That night William Keeps-the-Fire dreamed
black-and-white dreams of a faraway heaven.
Indian Scalper
Jessie BlackHawk
standing in the rain
outside a stadium
illegally selling tickets
to a Redskins game
Indian Re-Education
The Dawes Act of 1887 tried to force
farming initiatives upon American Indians
After a hundred generations of hunting bison
Elijah High Horse turns a rocky field with a plow
where nothing grows in the garden, only sorrow,
and curses the gods who made stones.
Willie Tensleep Wins the Lottery
Willie TenSleep won the lottery
and after losing half to state and federal taxes
men in black suits with brief cases
came and said he had to pay the Indian Tax
which claimed the other half
because it’s policy to keep Indians poor.

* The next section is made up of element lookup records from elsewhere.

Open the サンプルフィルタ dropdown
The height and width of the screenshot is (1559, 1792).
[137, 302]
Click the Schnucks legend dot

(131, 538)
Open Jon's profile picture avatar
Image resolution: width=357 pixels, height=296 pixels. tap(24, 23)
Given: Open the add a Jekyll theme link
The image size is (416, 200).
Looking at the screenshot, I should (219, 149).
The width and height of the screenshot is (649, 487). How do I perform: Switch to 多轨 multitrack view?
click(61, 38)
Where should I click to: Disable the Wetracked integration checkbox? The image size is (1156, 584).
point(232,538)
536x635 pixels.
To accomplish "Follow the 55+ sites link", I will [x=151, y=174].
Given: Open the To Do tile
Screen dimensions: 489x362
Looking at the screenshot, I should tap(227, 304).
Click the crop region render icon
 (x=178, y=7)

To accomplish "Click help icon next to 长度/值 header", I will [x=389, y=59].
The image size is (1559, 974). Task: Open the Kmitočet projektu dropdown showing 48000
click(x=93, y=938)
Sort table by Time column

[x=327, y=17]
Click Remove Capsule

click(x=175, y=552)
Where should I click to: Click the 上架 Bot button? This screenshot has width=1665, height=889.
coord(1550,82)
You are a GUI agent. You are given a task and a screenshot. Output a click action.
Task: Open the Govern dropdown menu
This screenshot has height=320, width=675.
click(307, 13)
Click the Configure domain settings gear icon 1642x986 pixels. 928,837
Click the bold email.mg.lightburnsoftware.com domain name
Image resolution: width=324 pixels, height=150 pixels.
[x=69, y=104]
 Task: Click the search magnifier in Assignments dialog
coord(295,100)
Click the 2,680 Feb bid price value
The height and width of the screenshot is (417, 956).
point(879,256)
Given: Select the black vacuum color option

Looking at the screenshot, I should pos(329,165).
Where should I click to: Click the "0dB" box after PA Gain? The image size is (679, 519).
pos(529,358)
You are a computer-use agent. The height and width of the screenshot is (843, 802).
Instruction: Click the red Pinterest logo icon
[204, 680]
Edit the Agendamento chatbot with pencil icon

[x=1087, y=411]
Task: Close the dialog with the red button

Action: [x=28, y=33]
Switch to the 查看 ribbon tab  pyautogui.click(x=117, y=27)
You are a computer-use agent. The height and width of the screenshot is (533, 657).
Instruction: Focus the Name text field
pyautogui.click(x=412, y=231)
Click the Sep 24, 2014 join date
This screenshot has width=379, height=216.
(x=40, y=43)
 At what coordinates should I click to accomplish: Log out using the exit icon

They left poor Willie standing
in a cloud of dust on a thirsty road
clutching the empty purse of his shadow
searing into sand.
Fish Camp
Oscar Gray Wolf hid behind some bushes
watching Birdie Yazzie crouched beside the river
cutting salmon to dry on the smoke rack.
He loved the way the ends of her long black hair
brushed the surface of the water,
the way her breasts filled her “Indian Pride” tee-shirt—
swaying from the motion of her knife;
her pink panties showing from her faded jeans.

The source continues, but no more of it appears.